Last week, a young Christian male asked me a pretty direct question. He wanted to know whether I ever worried that my blunt commentary on social media was “turning people away from Christianity.” I thought it was an honest question. So I gave him an honest answer. I told him that I believe the problem is just the opposite of what he considers it to be. In other words, it isn’t occasional blunt commentary that turns people away from Christianity. It is the constant displays of Christian cowardice that make people both reticent to join and quick to attack us.
During the year 2000, when I was in the process of my conversion, there was only one prominent pastor I would even listen to on television. His name is Greg Laurie. He was bold without being rude. He was physical fit, casually but sharply dressed, and, to top it all off, he rode a motorcycle. And he could deliver the Gospel in a way that made even gang bangers weep and respond to an altar call in front of thousands at his Harvest Crusades in Anaheim Stadium.
In the fall of 2000, after I actually converted and joined a church I started to notice something unusual about my pastor. He was a lifelong Republican leading a liberal denomination. But the only time he ever talked about politics or social issues was when he quoted people like Jerry Falwell and Pat Robertson. The blanket statement that always followed those quotes was that he wasn’t “that kind of Republican.” In fact, he was so afraid of his mostly-liberal congregation that he never told them what he actually believed. He only told them that he did not believe what all the other “mean Republicans” like Falwell and Robertson believed. It got old pretty fast. So I left his church and found another.

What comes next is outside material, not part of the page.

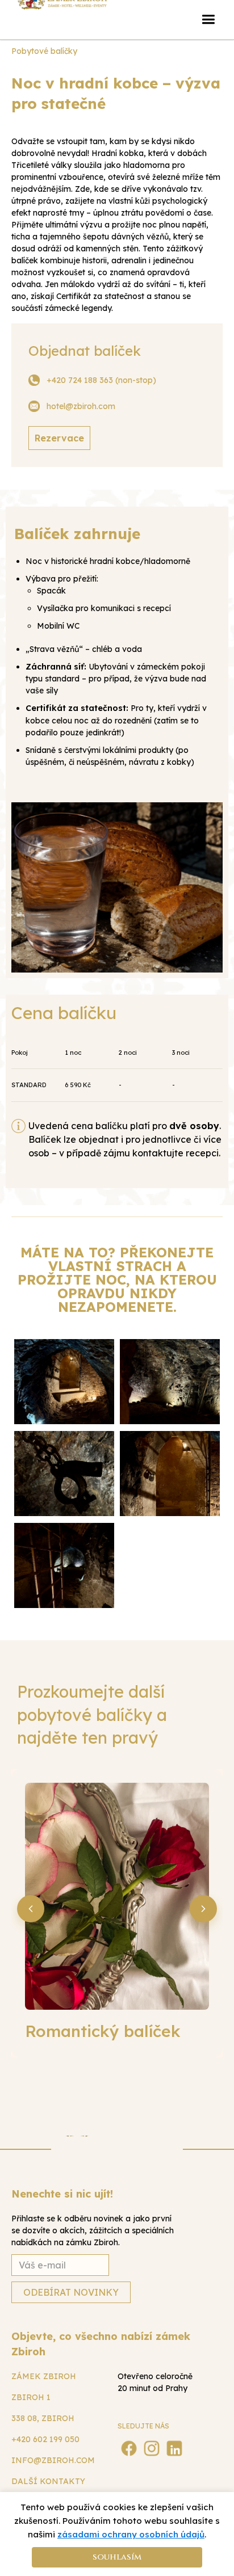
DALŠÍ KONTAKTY (48, 2481)
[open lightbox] (64, 1381)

I wish I could say my next pastor was different. But he was not. He was privately appalled by the concept of same-sex marriage. But every time he broached the subject you could see him shaking from the pulpit. His voice would tremble as he tried to express his views in coded phrases. Unfortunately, the congregation was too obtuse to know what he was saying. When push came to shove, he failed to take a firm stand on Amendment One, which was North Carolina’s traditional marriage amendment. Clearly, he cowered out of fear of offending the droves of Obama supporters that helped pay his massive mortgage. I could no longer stomach his cowardice. So I left his church in frustration.
A personally anti-abortion pastor led another church I attended briefly. The problem was that his personal anti-abortion stance remained private and did not make its way into his sermons. In fact, he would not allow any discussion of the topic in his church for fear that someone in the congregation might have had an abortion. So he tossed any chance of redemption out the window for the post-abortive congregant. To make matters worse, he adamantly opposed pro-lifers showing pictures of aborted children in the public square. In other words, he was “pro life” so long as no one ever talked about it inside or outside the church. To make matters even worse, two of the members of his congregation later castigated pro-lifers for showing pictures of abortion on the UNC-Wilmington campus (where I teach). There is an obvious lesson here: If the pastor is a coward, it will always spread through the congregation.
It has taken several tries but I am happy that I have finally found a pastor and a church that is solidly pro-life and pro-family and not afraid to say it. I’m just sad that in the last sixteen years, I have learned that at least three quarters of the pastors who actually know what is right still lack the intestinal fortitude to take a stand for what they believe.
Many Christians are fed up with the capitulation of the church and respond in a way that is different from my chosen response. Rather than continuing to try and find a courageous pastor, they simply stop going to church. So this raises an interesting question: If Christians actually stop going to church because they are tired of pastors refusing to take a stand is it possible that some people never seriously consider Christianity in the first place for the same reasons?
I think I got the answer to that question nearly five years ago when I received an email from a troubled reader. Some of my regular readers may remember the story as I have written about it before. The man had lost his home and job and family and was about to commit suicide. Before he did, someone forwarded one of my columns to him. The column was one of those typical “blunt commentaries” where I was tearing into a corrupt administrator who was intentionally violating the rights of college students. The suicidal reader was captivated by the tone and content of the article and decided to start reading other columns from my archive.
After reading several hundred of my “blunt commentaries” he came across one talking about the New Testament and how to approach reading it. So he sat down and read the New Testament. Instead of killing himself, he converted to Christianity.
I had the pleasure of meeting this fine young man two years ago when I was speaking in Ohio. He is now very happy and living a productive life working in the conservative movement. I’ll never forget his explanation for previously refusing to consider Christianity. It is a paraphrase but he basically told me the following: “For a long time I would never consider converting because I thought you had to be weak and passive in order to be a Christian.”
Let that sink in for a minute. The next time you self-censor you may be hurting Christianity, not helping it. We need brave young warriors not spineless “evangelists” who are more concerned about being liked than influencing the culture.
In a nutshell, Jesus was not Mr. Rogers. He had little tolerance for the smug moral superiority of those who grasp the truth but lack the faith and courage necessary to defend it.